» SOURCE PASSAGE:
◇ ◇ ◇ ◇ ◇ ◇ ◇
Function definitions and pointers
 In the next significant line, int main(int argc, char **argv) we are defining our main function. You probably heard before that main is the start point of your program and it has to be defined like this. However, that is partially untrue and doesn't explain why.
 main is not the start point of a program, it is just the entry point of your code. Programs start wherever the linker says the program should start. Almost always this is a function called _start. _start sets up important things behind the scenes and then calls a function in the standard C library, that function then calls main in your program. _start is defined in an object code file which your compiler will automatically find and link into your final executable.
 One thing that _start does is find out what arguments were passed to the program when it was called, it then passes these to the C library which passes them to your main function in the format and order you know and love (or will learn). This is why it is important to declare main the same way in all your programs, because if you don't, the C library will still try to call a function that returns and integer and takes two arguments, if your function doesn't match that, then bad things will happen (undefined behavior).
◇ ◇ ◇ ◇ ◇ ◇ ◇
(Saved entries)
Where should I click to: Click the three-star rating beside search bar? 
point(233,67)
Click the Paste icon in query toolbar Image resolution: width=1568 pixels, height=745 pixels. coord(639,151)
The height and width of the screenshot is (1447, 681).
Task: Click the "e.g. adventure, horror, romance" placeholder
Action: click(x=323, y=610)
◇ ◇ ◇ ◇ ◇ ◇ ◇
Reproduce the passage about main and _start, word for word, taking everything from "Function definitions and" down to "your final executable.". These items have no connection to the passage about main and _start.

» RESULT OF THIS EXERCISE:
Function definitions and pointers
 In the next significant line, int main(int argc, char **argv) we are defining our main function. You probably heard before that main is the start point of your program and it has to be defined like this. However, that is partially untrue and doesn't explain why.
 main is not the start point of a program, it is just the entry point of your code. Programs start wherever the linker says the program should start. Almost always this is a function called _start. _start sets up important things behind the scenes and then calls a function in the standard C library, that function then calls main in your program. _start is defined in an object code file which your compiler will automatically find and link into your final executable.